There is something terribly wrong and we cannot ignore it anymore. We are right to ask why.
""
kimbutgar
(21,150 posts)My son was in school.
As a parent I am heartbroken and as a teacher I am so sad at times seeing these little children struggling.
Something is going on that is insidious. I really think the powers to be know the cause but if the truth comes out the lawsuits will be flying.
PatSeg
(47,450 posts)it is just getting worse. I have to wonder how much worse can it get? Will autism some day be the norm? This is such a far cry from the world I was raised in. So many illnesses have become commonplace that used to be very rare. I can count on one hand the people I knew as a child who had asthma or diabetes. Never knew a single person with a peanut allergy or Celiac disease or autoimmune disease.
The statistics are as alarming as climate change figures. When do we admit that this is a crisis?
This last school year I took over a special Ed class. One boy was so sickly, had horrible food allergies and very slow. I had never seen a kid like this before and I felt helpless to help him keep up with the class because his mother kept him home so much. I looked at his IEP for a diagnosis he had none. One other boy was so bipolar I never knew what could set him off. Another girl was 6 and not potty trained ( though I suspect parental neglect) but she was very moody. These kids were so different from my other special Ed classes. And they all had poor diets. I pushed a lot of water and healthy snacks on them.
PatSeg
(47,450 posts)in some futuristic post-apocalyptic world like I've seen in movies. In those science fiction movies, the world is usually run by some large, faceless corporation (ironically I suppose).

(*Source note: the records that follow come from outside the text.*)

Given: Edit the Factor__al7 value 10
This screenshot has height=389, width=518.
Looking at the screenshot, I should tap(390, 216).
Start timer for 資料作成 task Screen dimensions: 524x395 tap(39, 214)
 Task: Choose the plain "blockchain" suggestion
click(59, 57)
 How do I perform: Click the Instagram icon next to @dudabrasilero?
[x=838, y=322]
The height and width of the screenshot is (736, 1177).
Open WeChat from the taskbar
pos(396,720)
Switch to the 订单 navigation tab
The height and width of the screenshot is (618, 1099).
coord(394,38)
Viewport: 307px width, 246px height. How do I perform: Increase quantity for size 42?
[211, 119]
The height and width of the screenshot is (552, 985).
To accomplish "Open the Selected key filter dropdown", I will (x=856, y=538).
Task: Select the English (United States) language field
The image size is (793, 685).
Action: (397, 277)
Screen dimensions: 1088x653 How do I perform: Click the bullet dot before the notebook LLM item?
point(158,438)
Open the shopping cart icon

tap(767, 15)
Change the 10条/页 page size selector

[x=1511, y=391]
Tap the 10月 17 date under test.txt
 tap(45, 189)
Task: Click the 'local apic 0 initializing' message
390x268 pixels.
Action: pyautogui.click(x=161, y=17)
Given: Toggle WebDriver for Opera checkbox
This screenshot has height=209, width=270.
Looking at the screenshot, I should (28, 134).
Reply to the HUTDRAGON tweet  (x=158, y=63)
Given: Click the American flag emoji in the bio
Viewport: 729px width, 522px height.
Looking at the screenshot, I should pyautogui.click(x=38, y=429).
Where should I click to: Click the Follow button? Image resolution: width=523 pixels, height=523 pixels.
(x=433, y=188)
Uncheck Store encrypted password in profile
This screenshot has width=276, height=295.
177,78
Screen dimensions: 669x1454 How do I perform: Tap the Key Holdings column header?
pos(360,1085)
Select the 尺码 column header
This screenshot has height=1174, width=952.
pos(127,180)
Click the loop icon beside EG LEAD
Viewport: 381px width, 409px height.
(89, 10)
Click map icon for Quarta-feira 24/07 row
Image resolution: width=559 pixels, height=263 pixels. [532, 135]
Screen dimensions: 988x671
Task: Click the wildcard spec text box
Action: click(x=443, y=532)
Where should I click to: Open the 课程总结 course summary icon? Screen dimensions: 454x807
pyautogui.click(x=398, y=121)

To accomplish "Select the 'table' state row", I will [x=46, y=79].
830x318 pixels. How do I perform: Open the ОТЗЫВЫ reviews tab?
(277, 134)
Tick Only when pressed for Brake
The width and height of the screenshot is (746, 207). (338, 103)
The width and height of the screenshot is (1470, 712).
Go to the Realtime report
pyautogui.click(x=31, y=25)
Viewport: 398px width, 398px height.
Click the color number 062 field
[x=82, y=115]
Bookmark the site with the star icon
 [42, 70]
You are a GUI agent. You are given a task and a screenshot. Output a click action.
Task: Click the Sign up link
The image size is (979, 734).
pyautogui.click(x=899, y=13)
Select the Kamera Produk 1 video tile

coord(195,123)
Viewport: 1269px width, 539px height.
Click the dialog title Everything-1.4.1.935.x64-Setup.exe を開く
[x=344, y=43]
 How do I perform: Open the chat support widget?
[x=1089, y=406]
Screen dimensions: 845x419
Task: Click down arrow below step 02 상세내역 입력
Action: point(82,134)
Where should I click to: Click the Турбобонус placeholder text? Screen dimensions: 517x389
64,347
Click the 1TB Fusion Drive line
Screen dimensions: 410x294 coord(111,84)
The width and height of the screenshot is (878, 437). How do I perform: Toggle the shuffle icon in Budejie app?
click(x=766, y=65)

When you see so many children who are presumably well fed in such horrible condition, it feels like we are being poisoned. The children are the most vulnerable because this is the world they came into, whereas many adults had decades of eating and drinking unadulterated food and water, which would give them an edge.
HuckleB
(35,773 posts)Your are promoting anti-science nonsense.